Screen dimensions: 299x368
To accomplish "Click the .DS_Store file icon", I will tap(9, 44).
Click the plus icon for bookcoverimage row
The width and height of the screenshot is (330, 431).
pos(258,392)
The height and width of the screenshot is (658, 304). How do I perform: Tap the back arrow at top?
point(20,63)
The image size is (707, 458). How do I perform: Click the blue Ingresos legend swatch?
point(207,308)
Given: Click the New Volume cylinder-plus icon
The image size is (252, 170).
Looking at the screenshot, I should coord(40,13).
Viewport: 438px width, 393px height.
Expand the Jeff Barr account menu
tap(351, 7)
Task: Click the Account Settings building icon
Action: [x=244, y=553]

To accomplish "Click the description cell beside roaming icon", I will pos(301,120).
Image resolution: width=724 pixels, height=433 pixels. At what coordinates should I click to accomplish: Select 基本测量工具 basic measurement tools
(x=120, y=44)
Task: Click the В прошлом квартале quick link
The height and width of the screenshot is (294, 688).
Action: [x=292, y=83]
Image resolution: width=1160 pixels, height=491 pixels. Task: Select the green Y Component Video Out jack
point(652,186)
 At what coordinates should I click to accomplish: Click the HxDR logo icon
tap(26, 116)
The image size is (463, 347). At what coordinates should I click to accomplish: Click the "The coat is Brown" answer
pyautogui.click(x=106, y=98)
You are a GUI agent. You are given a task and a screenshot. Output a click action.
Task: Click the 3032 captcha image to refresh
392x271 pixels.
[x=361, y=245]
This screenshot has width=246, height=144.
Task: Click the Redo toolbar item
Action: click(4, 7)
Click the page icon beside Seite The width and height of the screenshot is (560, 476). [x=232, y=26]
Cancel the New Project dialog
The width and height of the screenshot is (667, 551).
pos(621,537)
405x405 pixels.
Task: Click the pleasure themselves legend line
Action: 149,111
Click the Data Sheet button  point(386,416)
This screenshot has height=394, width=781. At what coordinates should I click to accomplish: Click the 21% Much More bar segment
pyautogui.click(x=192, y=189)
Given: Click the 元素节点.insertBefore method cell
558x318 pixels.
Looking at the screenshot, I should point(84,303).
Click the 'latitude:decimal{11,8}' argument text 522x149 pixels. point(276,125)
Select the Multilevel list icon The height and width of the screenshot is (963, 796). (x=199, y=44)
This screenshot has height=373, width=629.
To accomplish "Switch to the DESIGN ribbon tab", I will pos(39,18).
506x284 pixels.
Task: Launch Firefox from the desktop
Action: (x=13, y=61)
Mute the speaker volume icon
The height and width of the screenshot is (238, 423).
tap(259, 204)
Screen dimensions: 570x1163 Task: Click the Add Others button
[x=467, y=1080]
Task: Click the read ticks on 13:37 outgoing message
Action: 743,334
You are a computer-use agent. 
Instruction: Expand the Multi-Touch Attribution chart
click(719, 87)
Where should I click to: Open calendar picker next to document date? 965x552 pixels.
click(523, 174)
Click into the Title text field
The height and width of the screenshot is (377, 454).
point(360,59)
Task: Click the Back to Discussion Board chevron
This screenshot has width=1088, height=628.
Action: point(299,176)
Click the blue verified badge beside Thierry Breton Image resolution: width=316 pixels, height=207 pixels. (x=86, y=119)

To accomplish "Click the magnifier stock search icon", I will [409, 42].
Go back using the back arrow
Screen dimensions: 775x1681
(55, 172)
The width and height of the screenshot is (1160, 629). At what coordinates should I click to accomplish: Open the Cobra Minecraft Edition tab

* Your goal
Print every entry from the material exactly.

* Your response
Screen dimensions: 299x368
To accomplish "Click the .DS_Store file icon", I will tap(9, 44).
Click the plus icon for bookcoverimage row
The width and height of the screenshot is (330, 431).
pos(258,392)
The height and width of the screenshot is (658, 304). How do I perform: Tap the back arrow at top?
point(20,63)
The image size is (707, 458). How do I perform: Click the blue Ingresos legend swatch?
point(207,308)
Given: Click the New Volume cylinder-plus icon
The image size is (252, 170).
Looking at the screenshot, I should coord(40,13).
Viewport: 438px width, 393px height.
Expand the Jeff Barr account menu
tap(351, 7)
Task: Click the Account Settings building icon
Action: [x=244, y=553]

To accomplish "Click the description cell beside roaming icon", I will pos(301,120).
Image resolution: width=724 pixels, height=433 pixels. At what coordinates should I click to accomplish: Select 基本测量工具 basic measurement tools
(x=120, y=44)
Task: Click the В прошлом квартале quick link
The height and width of the screenshot is (294, 688).
Action: [x=292, y=83]
Image resolution: width=1160 pixels, height=491 pixels. Task: Select the green Y Component Video Out jack
point(652,186)
 At what coordinates should I click to accomplish: Click the HxDR logo icon
tap(26, 116)
The image size is (463, 347). At what coordinates should I click to accomplish: Click the "The coat is Brown" answer
pyautogui.click(x=106, y=98)
You are a GUI agent. You are given a task and a screenshot. Output a click action.
Task: Click the 3032 captcha image to refresh
392x271 pixels.
[x=361, y=245]
This screenshot has width=246, height=144.
Task: Click the Redo toolbar item
Action: click(4, 7)
Click the page icon beside Seite The width and height of the screenshot is (560, 476). [x=232, y=26]
Cancel the New Project dialog
The width and height of the screenshot is (667, 551).
pos(621,537)
405x405 pixels.
Task: Click the pleasure themselves legend line
Action: 149,111
Click the Data Sheet button  point(386,416)
This screenshot has height=394, width=781. At what coordinates should I click to accomplish: Click the 21% Much More bar segment
pyautogui.click(x=192, y=189)
Given: Click the 元素节点.insertBefore method cell
558x318 pixels.
Looking at the screenshot, I should point(84,303).
Click the 'latitude:decimal{11,8}' argument text 522x149 pixels. point(276,125)
Select the Multilevel list icon The height and width of the screenshot is (963, 796). (x=199, y=44)
This screenshot has height=373, width=629.
To accomplish "Switch to the DESIGN ribbon tab", I will pos(39,18).
506x284 pixels.
Task: Launch Firefox from the desktop
Action: (x=13, y=61)
Mute the speaker volume icon
The height and width of the screenshot is (238, 423).
tap(259, 204)
Screen dimensions: 570x1163 Task: Click the Add Others button
[x=467, y=1080]
Task: Click the read ticks on 13:37 outgoing message
Action: 743,334
You are a computer-use agent. 
Instruction: Expand the Multi-Touch Attribution chart
click(719, 87)
Where should I click to: Open calendar picker next to document date? 965x552 pixels.
click(523, 174)
Click into the Title text field
The height and width of the screenshot is (377, 454).
point(360,59)
Task: Click the Back to Discussion Board chevron
This screenshot has width=1088, height=628.
Action: point(299,176)
Click the blue verified badge beside Thierry Breton Image resolution: width=316 pixels, height=207 pixels. (x=86, y=119)

To accomplish "Click the magnifier stock search icon", I will [409, 42].
Go back using the back arrow
Screen dimensions: 775x1681
(55, 172)
The width and height of the screenshot is (1160, 629). At what coordinates should I click to accomplish: Open the Cobra Minecraft Edition tab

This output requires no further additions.